Chakravarthi et. al. [6] collected comments and posts in Dravidian languages (Malayalam-English and Tamil-English) from social media and released them as a shared task 3. This shared task of figuring out which texts in Dravidian languages were offensive was summed up, and the results were published [6]. This report reveals that numerous models employ transformers and pre-trained embedding systems. In addition, Chakravarthi et. al. [19] has released a shared task4 with the primary objective of detecting homophobic and transphobic texts in social media comments in Tamil, English, and Tamil-English and also reported on the results of this shared task. For this shared task, numerous pre-trained models and transformer models, such as BERT, mBERT, XLM-RoBERTa, IndicBERT, HateBERT, etc., have been utilized. Moreover, it has been found that the most effective approach utilized pre-trained XLM RoBERTa language model for zero-shot learning to address data imbalance and multilingualism. To detect hate speech and offensive contents in both English and Indo-Aryan languages, a new shared task 5 has been posted. The authors of [20] gave an overview of this shared task, which included the descriptions of the tasks, the data, and the results. Thus, the shared tasks are intended to motivate academics to address and advance problems related to abusive/offensive text recognition and to draw attention to the need for more study into the identification of abusive contents in under-resourced languages.
2.2 Deep learning models
Since machine learning based models depend on well-defined feature extraction strategy, automated feature extraction models have come into use. In addition, these automated models are increasingly using text representation and deep learning approaches to detect abusive comments in order to enhance performance. We provide a quick summary of these models below.
Ashraf et. al. [21] investigated YouTube comments for identification of offensive comments. Several baseline machine learning models, including Multi-Layer Perceptron (MLP), AdaBoost, Random Forest (RF), Naive Bayes (NB), Support Vector Machine (SVM), Logistic Regression (LR), and Decision Tree (DT), as well as two neural network models namely Convolutional Neural Network (CNN) and Long Short-Term Memory (LSTM), were tested in this study. This work produced F1-scores of 91.96% for Ada-boost and 91.68% for CNN respectively. Lee et. al. [22] looked at neural network-based models including CNN, Recurrent Neural Networks (RNN), and the Gated Recurrent Unit (GRU) network models in addition to conventional machine learning techniques to learn about hate speech and abusive language detection on Twitter. With an F1-score of 80.5%, a bidirectional GRU network based on word-level features and Latent Topic Clustering modules did better than the other models. Emon et. al. [23] tested machine and deep learning algorithms such as Linear Support Vector Classifier (Linear SVC), LR, MNB, RF, Artificial Neural Network (ANN), and RNN with a Short Term Memory (LSTM) to check if they could find abusive Bengali texts. With an accuracy of 82.20%, the RNN algorithm with LSTM does better than other algorithms. In an attempt [24], transformer-based deep neural network models like BERT, ELECTRA etc. have been used. These models were tested on a new set of data with 44,001 comments from Facebook posts. Both BERT and ELECTRA had test accuracy rates of 85% and 84.9%, respectively. Sharif et. al. [25] proposed a few machine learning models (LR and SVM), deep learning techniques (LSTM and LSTM + Attention), and transformers (m-BERT, Indic-BERT, and XLM-R) to find offensive texts in the shared task1 dataset. The authors showed that XLM-R performed better than other methods for Tamil and Malayalam comments, but m-BERT achieved the best score for Kannada comments.

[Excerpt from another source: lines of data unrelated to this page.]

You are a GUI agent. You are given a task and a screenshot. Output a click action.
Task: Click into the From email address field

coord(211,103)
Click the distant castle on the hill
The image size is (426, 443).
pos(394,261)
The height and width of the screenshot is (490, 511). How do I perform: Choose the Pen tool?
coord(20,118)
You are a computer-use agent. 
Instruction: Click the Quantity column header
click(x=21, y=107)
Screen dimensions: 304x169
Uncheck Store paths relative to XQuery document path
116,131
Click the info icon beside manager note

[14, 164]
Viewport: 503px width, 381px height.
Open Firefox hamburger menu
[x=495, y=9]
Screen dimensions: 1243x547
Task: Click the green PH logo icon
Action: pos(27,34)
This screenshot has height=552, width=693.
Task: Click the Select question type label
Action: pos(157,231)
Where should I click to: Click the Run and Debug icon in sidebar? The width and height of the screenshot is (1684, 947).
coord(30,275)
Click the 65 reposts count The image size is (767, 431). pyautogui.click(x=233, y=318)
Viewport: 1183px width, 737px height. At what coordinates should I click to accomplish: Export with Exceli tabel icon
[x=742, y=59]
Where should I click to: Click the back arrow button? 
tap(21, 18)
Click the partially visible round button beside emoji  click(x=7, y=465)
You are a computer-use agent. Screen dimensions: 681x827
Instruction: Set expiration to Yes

Around 6,175 user-generated comments in code mixed Kannada were gathered by Hande et al. [26] from YouTube and classified as either hope speech or not-hope speech. Additionally, they developed DC-BERT4HOPE, a two-channel model that uses the English translation as additional training to strengthen the ability to recognize the word "hope". The weighted F1-score for this method is 75.6%, which is better than other models compared in their work. A detection strategy based on the ensemble of RNN classifiers that integrates user-related information, such as racism or sexism has been proposed by
Pitsilis et. al. [27]. The user-related information and word frequency vectors from the text have been submitted to the classifiers. The classifiers have been evaluated on a public corpus of 16k tweets, and the results showed that the proposed classifiers can recognize racism and sexism messages from normal text better than existing state-of-the-art algorithms. [28] examined various machine learning techniques for identifying hope speech in short, casual texts written in English, Malayalam, and Tamil. The authors showed that, given enough training data, even extremely simple baseline algorithms do pretty well on this task. In this work [28], however, cross-lingual transfer learning, with XLM-RoBERTa, is found to be the best-performing algorithm. Glazkova et. al. [29] created models for the Shared Task 20215, for Hate Speech and Offensive Content Identification in English and Indo-Aryan Languages. The authors used a one-versus-the-rest technique based on Twitter-RoBERTa to identify hateful, offensive, and profane comments, and these models obtained F1scores of 81.99% and 65.77% for two subtasks of the shared task, respectively. For the Marathi tasks, the authors presented a language-independent BERT Sentence Embedding system (LaBSE) and it produced an F1score of 88.08%. Steimel et. al. [30] recommended machine/deep learning models to classify comments in English and German into abusive and not abusive. The authors have experimented with several promising architectures, including fully connected neural networks and CNN, along with different word embeddings, with both BERT and Flair embeddings. In this work [30], it has been concluded that that a multilingual optimization of classifiers is not possible even in settings where comparable datasets are used.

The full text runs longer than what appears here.